Começámos a ouvir falar do Covid-19 no inicio do ano. Lá na China. Tão longe. E todos nós continuámos com a nossa vida, certos de que seria um pequeno surto, como tantos outros já aconteceram. As semanas passaram e o vírus espalhou-se. Cada vez mais. Passou de ser um surto que duraria pouco tempo, para ser uma pandemia a nível mundial. Deixou de ser algo que estava a acontecer na China, para ser algo que acontece em todo o mundo. Que nos acontece a nós, nas nossas pacatas cidades onde parece que nunca nada acontece. Mas está a acontecer.
De repente estamos a ser bombardeados por noticias que pouco têm de sensacionalismo quando nos dizem “fiquem em casa” ou “lavem as mãos”. De repente, tudo o que temos planeado começa a ser pouco a pouco cancelado. Ou colocado em stand-by. A dúvida instala-se. O receio instala-se. É algo que não se vê e, claramente, que pouco podemos fazer para controlar. E quanto tempo irá demorar? Não fazemos a menor ideia. Acordamos todos os dias e esperamos pelo momento em que se anunciam os novos números. Será que está pior? O que aconteceu nas últimas 24h enquanto ficámos em casa a saltar de atividade em atividade, tentando mantermos-nos sãos. Tentando não nos deixarmos levar pelo sentimento de medo do desconhecido.
De repente, reclamarmos porque nunca temos tempo para estar em casa já não nos parece assim tão significativo. Aliás, reclamar no geral, parece-nos um pouco insignificante.
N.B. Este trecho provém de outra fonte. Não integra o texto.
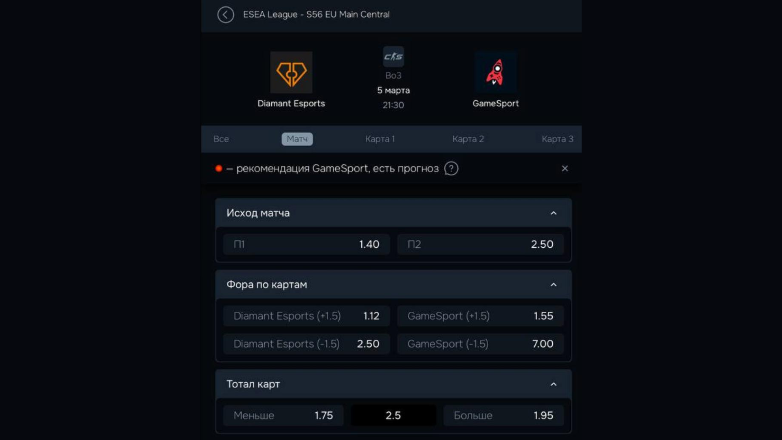The image size is (782, 440).
Task: Select the Карта 1 tab
Action: (380, 139)
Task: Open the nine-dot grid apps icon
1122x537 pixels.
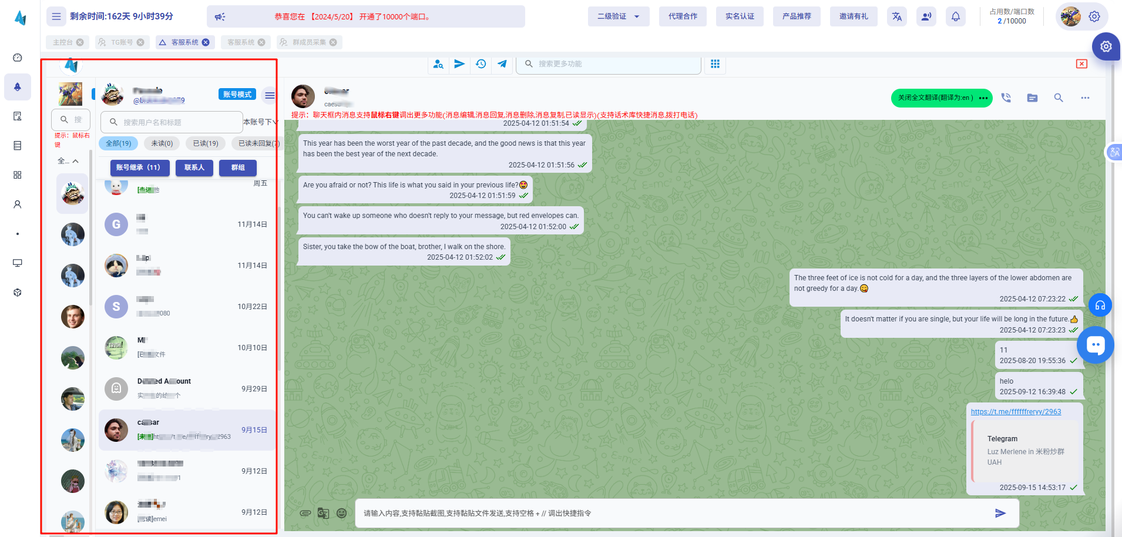Action: 715,64
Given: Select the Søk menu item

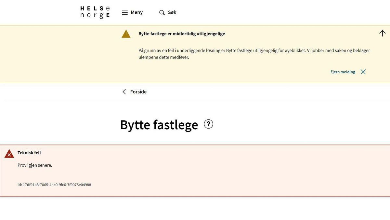Looking at the screenshot, I should (172, 12).
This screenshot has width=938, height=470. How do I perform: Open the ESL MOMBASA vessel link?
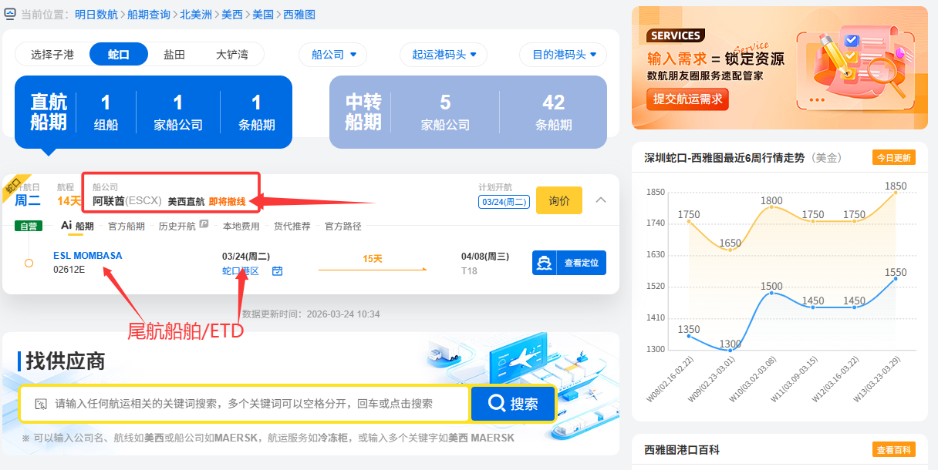tap(87, 256)

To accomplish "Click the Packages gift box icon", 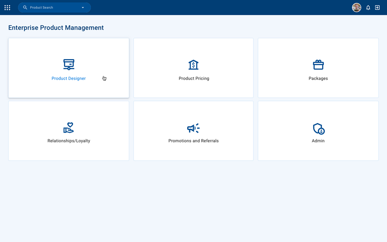I will pos(318,65).
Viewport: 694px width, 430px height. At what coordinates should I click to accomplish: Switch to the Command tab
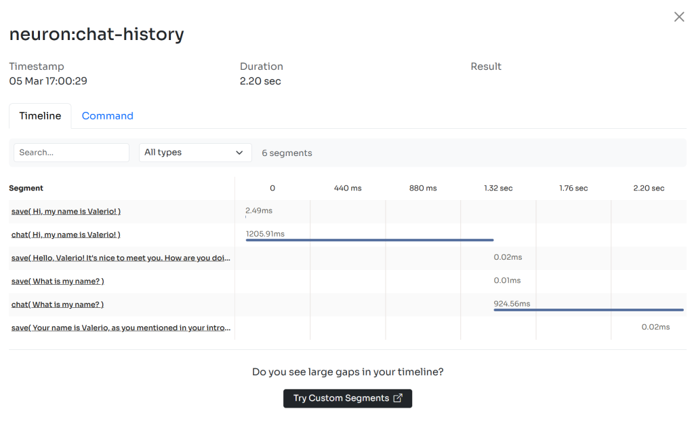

A menos que seja reclamar com as pessoas que insistem em sair à rua desnecessariamente.
De tudo o que tenho lido, o que mais me marcou o coração foram todos os textos acerca de: o mundo obrigou-nos a parar. A olhar para dentro. A sentir empatia com o próximo. E dentro da nossa impotência perante este monstro silencioso, temos todo o poder do mundo. Mantendo-nos quietos. Em casa.
Acredito que de algo que não escolhemos, que nos foi imposto, sairão frutos preciosos. Vai depender exclusivamente de nós. Aproveitemos então e paremos.
O que nos faz mais falta nestes dias, fechados? É a familia? Pois falemos com ela através dos meios disponíveis. E logo que haja oportunidade, que a abracemos, que lhes digamos o quanto a amamos. E daqui a uns meses, quando esta pandemia não for mais do que uma memória, lembremo-nos de continuar a amar, a abraçar e a aproveitar o tempo que temos com aqueles que nos são tudo.
O que nos fazia falta, quando a vida corria e não tínhamos tempo para nada? Era dormir? Pois aproveitemos umas horas extra na cama. Era falta de tempo para cozinhar? Pois dediquemos horas à cozinha, aos cheiros e aos sabores. Era falta de tempo para meditar? Pois tiremos 5 minutos e criemos esse hábito. Era falta de tempo com aqueles com quem dividimos casa? Pois que aproveitemos o tempo para fazer atividades em conjunto, para rir, para conversar, para nos ligarmos. Era aquele projeto que está na gaveta por falta de tempo? Pois não há falta de tempo agora, tiremos esse projeto da gaveta.
E, não menos importante, aproveitemos este tempo para realmente parar. Para olhar para cada aspeto da nossa vida. Estamos onde queríamos estar? Fazemos o que queríamos fazer? Estamos a aproveitar o tempo que temos? Estamos a desperdiçar tempo em situações que nada nos acrescentam?
Se calhar, no fim de contas, esta pandemia poderá ter sido um presente do Universo. A vida é tão curta, tão frágil. Temos tão pouco poder sobre o tempo. É um ótimo momento para refletir. E para começar a agir dentro do que nos é permitido. Porque tal como um dia acordámos e a pandemia nos tinha atingido, vamos também acordar um dia e a pandemia ter-se-á despedido de nós. O que faremos nesse momento?